Quando vediamo ciò che sta accadendo in terra di Palestina, ciò che rende più orribile i massacri è che la parte più estrema del governo israeliano fonda le pretese sui palestinesi e la giustificazione dei crimini commessi sul testo sacro anche per noi cristiani, cioè la bibbia. L’ebraismo per secoli ha privilegiato uno studio etico e spirituale del testo ma, da quando è stato costituito lo Stato d’Israele, si è sempre di più affermata una lettura letteralista e fondamentalista, seguendo il cattivo esempio di molti cristiani.
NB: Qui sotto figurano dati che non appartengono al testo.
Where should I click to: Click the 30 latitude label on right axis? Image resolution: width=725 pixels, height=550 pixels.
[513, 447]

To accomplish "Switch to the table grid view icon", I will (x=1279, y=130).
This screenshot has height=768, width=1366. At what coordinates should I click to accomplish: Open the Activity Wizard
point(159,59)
Per questo motivo, anche se basterebbe appellarsi ai princìpi universali dei diritti dell’uomo sanciti dall’ONU, proprio all’indomani della tragedia della Shoà, dobbiamo ripartire dal testo biblico per valutare l’attuale tragedia causata da chi fa della bibbia il fondamento dei propri crimini.
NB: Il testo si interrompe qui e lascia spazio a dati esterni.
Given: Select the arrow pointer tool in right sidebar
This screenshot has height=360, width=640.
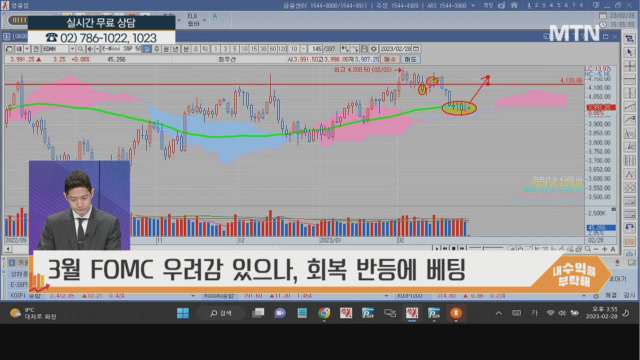Looking at the screenshot, I should coord(629,52).
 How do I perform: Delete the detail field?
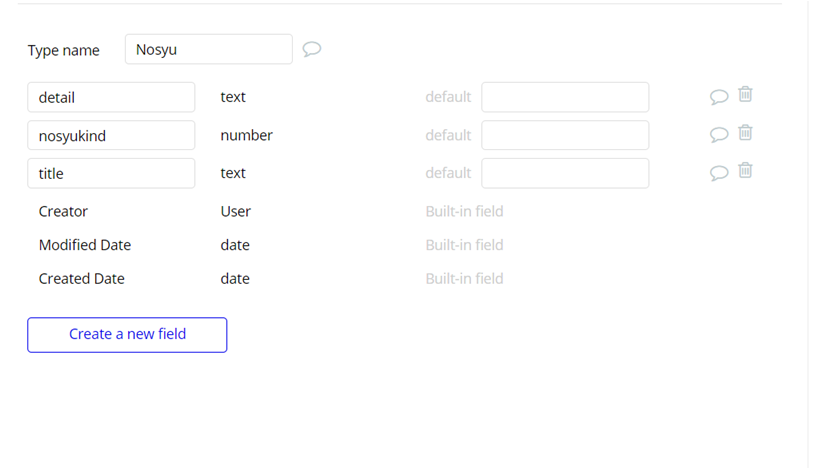pos(745,95)
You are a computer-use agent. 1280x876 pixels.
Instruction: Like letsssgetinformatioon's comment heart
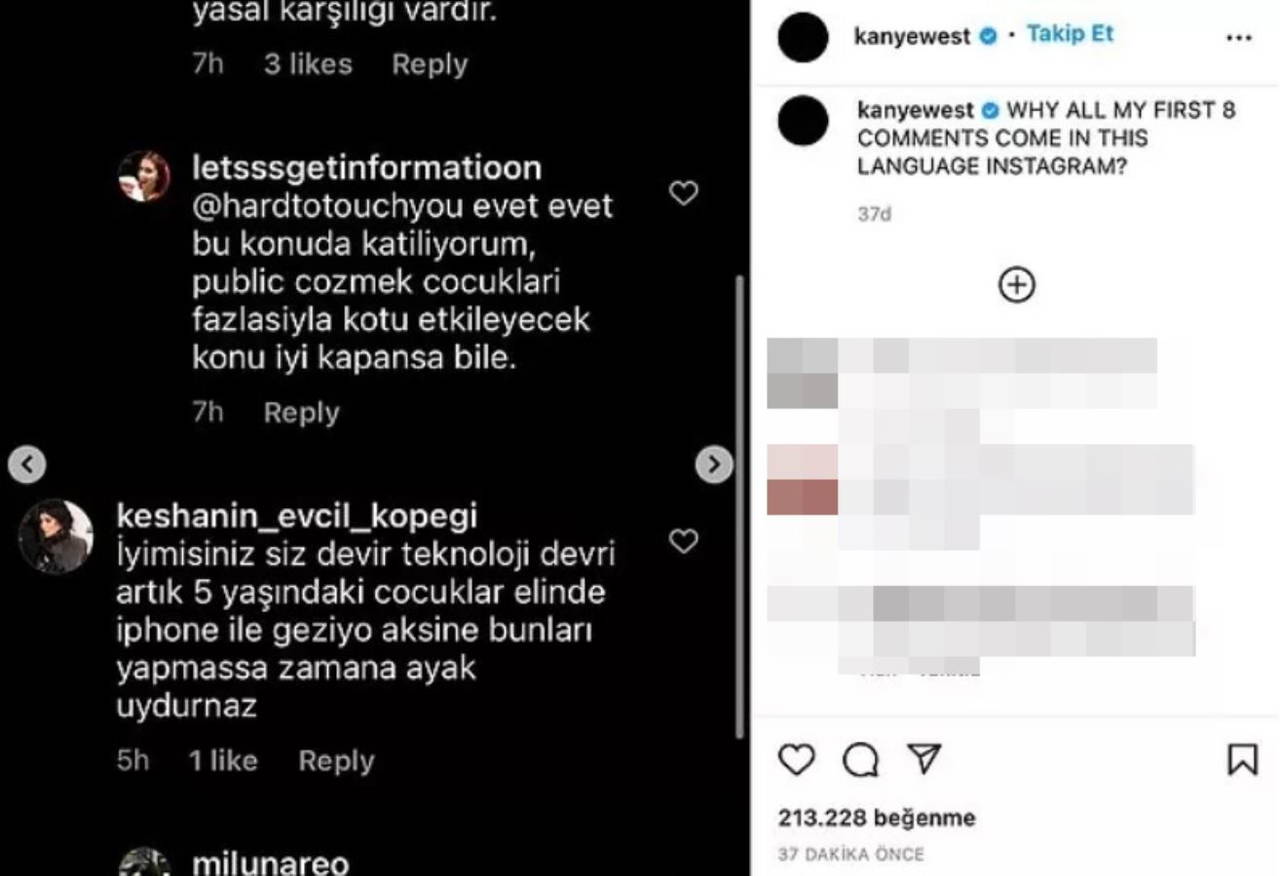683,193
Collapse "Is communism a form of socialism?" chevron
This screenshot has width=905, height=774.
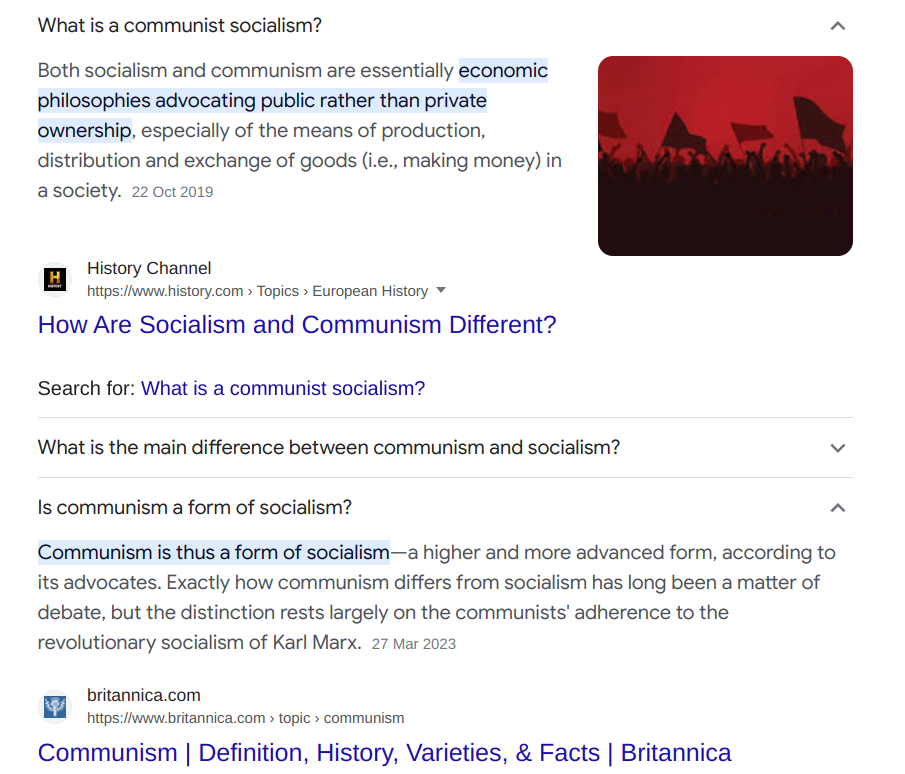[838, 508]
Voglio partire da una riflessione dell’anonimo redattore della storia biblica dei Re, che spiega il motivo della fine del Regno d’Israele ma anche del Regno di Giuda di lì a poco: “Il Signore, per mezzo di tutti i suoi profeti e veggenti aveva ordinato a Israele e Giuda: Convertitevi dalle vostre vie malvagie e osservate i miei comandi e i miei decreti secondo tutta la legge che io ho prescritto ai vostri padri e che ho trasmesso a voi per mezzo dei profeti. Ma essi non ascoltarono, anzi resero dura la loro cervice” (2 Re 17,13). L’esilio e la perdita della terra è la conseguenza del non aver osservato tutti i comandi del Signore, ed è anche l’applicazione delle maledizioni connesse con la trasgressione di questi comandi, come troviamo nel Deuteronomio. Una delle maledizioni suona così: “Maledetto chi lede il diritto del forestiero, dell’orfano e della vedova” (Dt 27,19). E più avanti dice: “Se non cercherai di eseguire tutte le parole di questa legge … il Signore colpirà te e i tuoi discendenti con flagelli prodigiosi” (Dt 28,58-59).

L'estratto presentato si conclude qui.